━━━ Extrait de page ━━━

Ô capitaine, mon capitaine…
It Would Be Nice, le premier 45 tours enregistré sans Barrett, sort une semaine seulement après son départ. Le premier chapitre de l’histoire de Pink Floyd se referme. Le deuxième, intitulé A Saucerful of Secrets, glissera sur les pistes d’un space rock plus lourd et délayé. Changement, réinvention, schizophrénie: trois mots qui collent à merveille à l’histoire et à l’image de cette imposante et divagante embarcation. « À bord du Floyd, j’étais sous les ordres de capitaines exigeants et parfois intransigeants, résumait son batteur Nick Mason dans un livre, Inside Out, paru en 2004 au Royaume-Uni. Le premier fut le dingue capitaine Barrett. Ses yeux brillants d’histoire de trésor et de visions étranges ont failli nous mener à la catastrophe, jusqu’à ce que la mutinerie nous place sous le commandement du cruel Roger… Un peu plus tard, Roger allait s’infliger le supplice de la planche et se faire remplacer par le deuxième classe Gilmour. Je me suis maintenu au poste de cuisinier du navire. »

━━━ Matériel fourni ━━━

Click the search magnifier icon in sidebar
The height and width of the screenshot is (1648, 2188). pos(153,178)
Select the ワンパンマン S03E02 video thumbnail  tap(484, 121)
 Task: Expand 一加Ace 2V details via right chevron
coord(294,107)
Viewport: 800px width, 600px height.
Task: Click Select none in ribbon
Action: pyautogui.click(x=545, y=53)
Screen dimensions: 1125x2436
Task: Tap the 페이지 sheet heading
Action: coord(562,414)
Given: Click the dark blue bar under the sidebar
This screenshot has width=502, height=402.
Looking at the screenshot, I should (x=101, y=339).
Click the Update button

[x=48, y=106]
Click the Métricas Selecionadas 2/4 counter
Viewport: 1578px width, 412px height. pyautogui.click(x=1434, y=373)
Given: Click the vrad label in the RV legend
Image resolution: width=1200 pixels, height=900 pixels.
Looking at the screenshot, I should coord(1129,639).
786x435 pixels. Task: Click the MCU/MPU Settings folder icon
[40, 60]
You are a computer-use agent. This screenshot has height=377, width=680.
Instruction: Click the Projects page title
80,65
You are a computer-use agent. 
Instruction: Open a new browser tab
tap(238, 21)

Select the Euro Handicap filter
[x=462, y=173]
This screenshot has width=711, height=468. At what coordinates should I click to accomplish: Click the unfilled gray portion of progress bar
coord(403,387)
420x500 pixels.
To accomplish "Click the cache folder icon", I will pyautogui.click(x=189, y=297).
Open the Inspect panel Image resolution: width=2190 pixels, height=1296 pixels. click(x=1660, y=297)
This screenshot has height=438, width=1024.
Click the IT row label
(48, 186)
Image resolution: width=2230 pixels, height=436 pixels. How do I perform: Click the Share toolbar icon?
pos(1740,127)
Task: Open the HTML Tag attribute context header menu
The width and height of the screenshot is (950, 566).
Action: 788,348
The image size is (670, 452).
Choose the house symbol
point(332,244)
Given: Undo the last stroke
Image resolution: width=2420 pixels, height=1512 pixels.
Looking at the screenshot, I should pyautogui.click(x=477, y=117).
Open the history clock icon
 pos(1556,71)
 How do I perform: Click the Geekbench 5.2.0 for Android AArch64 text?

━━━

* Exercice 1 *
Reproduisez fidèlement les lignes des entrées, de la ligne contenant « Open the Inspect » jusqu'à la ligne contenant « point(332,244) », ces deux lignes comprises.
* Exercice 2 *
Reprenez le texte sur Pink Floyd là où il s'arrête et prolongez-le.
Le texte et les entrées forment deux documents distincts.

* Réponse 1 *
Open the Inspect panel Image resolution: width=2190 pixels, height=1296 pixels. click(x=1660, y=297)
This screenshot has height=438, width=1024.
Click the IT row label
(48, 186)
Image resolution: width=2230 pixels, height=436 pixels. How do I perform: Click the Share toolbar icon?
pos(1740,127)
Task: Open the HTML Tag attribute context header menu
The width and height of the screenshot is (950, 566).
Action: 788,348
The image size is (670, 452).
Choose the house symbol
point(332,244)

* Réponse 2 *
En 1969, le groupe, qui doit se réinventer sans son leader, compose la musique du film More de Barbet Schroeder et, en 1970, s’invite au nez et à la barbe de Jim Morrison sur la bande son du Zabriskie Point de Michelangelo Antonioni. Le premier (inclus comme La Vallée, un autre Schroeder, dans The Early Years) suit les aventures d’un jeune Allemand à qui une Américaine fait découvrir les plaisirs et l’enfer de la drogue. Le deuxième (dont des chutes sonores qui n’ont pas plu au réalisateur italien sont elles aussi coffrées) raconte la rencontre d’une étudiante idéaliste et d’un militant plus radical dans la vallée de la Mort durant les troubles étudiants qui secouent les États-Unis dans les années 60… Pink Floyd est en phase avec son époque. La précède même.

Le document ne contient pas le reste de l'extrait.